Build your Core Muscles

Some ab exercises can be harmful. Read on to learn how to build your core while supporting your back.

Hollow out your abs, push your spine to the floor, brace your abdominals: you may have heard all of these terms during fitness classes or training sessions over the years, but with contradictory information about how to work your abdominals properly, how do you know what the correct way really is?

Abdominal workouts have evolved over the years, but the abdominal crunch, or sit-up, for example, remains a staple in many workout programs today.
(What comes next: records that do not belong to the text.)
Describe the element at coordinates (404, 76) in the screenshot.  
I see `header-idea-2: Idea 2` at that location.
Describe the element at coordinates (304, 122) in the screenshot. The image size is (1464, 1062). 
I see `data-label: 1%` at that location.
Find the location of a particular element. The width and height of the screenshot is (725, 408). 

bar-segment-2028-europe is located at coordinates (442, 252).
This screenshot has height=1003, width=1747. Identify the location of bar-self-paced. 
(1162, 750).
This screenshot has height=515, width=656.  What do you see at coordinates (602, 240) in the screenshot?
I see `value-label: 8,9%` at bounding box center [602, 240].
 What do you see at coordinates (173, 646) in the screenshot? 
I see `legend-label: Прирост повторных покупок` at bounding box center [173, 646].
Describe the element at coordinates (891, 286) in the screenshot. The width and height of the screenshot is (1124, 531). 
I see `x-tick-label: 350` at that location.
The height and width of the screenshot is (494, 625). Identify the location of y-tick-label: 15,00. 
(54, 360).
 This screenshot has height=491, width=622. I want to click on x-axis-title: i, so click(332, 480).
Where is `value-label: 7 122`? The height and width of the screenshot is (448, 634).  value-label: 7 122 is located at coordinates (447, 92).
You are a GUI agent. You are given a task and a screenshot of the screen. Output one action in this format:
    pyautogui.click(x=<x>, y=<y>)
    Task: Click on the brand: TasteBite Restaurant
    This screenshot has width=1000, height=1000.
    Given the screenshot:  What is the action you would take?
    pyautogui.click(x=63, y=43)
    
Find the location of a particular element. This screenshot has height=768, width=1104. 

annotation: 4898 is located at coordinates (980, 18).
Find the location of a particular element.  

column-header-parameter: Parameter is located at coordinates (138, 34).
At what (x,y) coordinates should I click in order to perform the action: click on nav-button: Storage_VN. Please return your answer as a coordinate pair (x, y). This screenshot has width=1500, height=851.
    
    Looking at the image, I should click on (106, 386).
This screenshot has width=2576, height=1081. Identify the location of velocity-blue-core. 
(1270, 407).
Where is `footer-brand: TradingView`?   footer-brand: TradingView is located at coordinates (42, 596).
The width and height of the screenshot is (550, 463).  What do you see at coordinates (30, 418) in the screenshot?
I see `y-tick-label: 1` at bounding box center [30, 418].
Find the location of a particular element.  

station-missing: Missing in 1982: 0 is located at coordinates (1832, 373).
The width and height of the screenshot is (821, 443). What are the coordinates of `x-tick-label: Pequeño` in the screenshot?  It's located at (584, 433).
Researchers, however, have recently determined that the traditional crunch puts extra load on the spine, potentially creating back problems.

Beware of some crunches

Exercises that focus on training the abdominals usually use the abs as the prime mover, instead of as the stabilizers, but this should not be the case, according to Dr. Stuart McGill, professor of spine biomechanics at the University of Waterloo and author of Ultimate Back Fitness and Performance (BackFitPro, 2009).

“The muscles of your limbs are designed to create motion, and the muscles of the core or torso are designed to stop motion,” says McGill.

He likens your spine to a wire coat hanger: “… if you wanted to break it, bend it back and forth, and it would slowly crack and then break; that’s what happens to discs of your spine. If you keep bending it, the discs eventually herniate; the more load on the spine while bending, the faster they herniate.”

He says that instead of moving your torso to work your core, you should “… create motion around your hips and shoulders, but not your spine.”

This may go against everything you’ve ever learned when it comes to abdominal exercises; gone are the bicycle crunches, the hip lifts, and the roll-ups. But this is not just some magic that McGill pulled out of a hat; his labs at the University of Waterloo have been studying spines for over 25 years.

Equipment for core exercises

Ab equipment that requires weight should be avoided. Stick with the basics:

  • a comfortable mat
  • an exercise ball

Support your spine

Before you begin your ab workout, try to avoid:

  • hollowing your abdominals (drawing in the navel rather than tightening the entire core)
  • placing unnecessary load on your spine
  • abdominal machines that twist with weight
  • keeping your back flat on the floor
  • any kind of crunch

By following these guidelines, you will take the stress off your spine, and put it into the core muscles.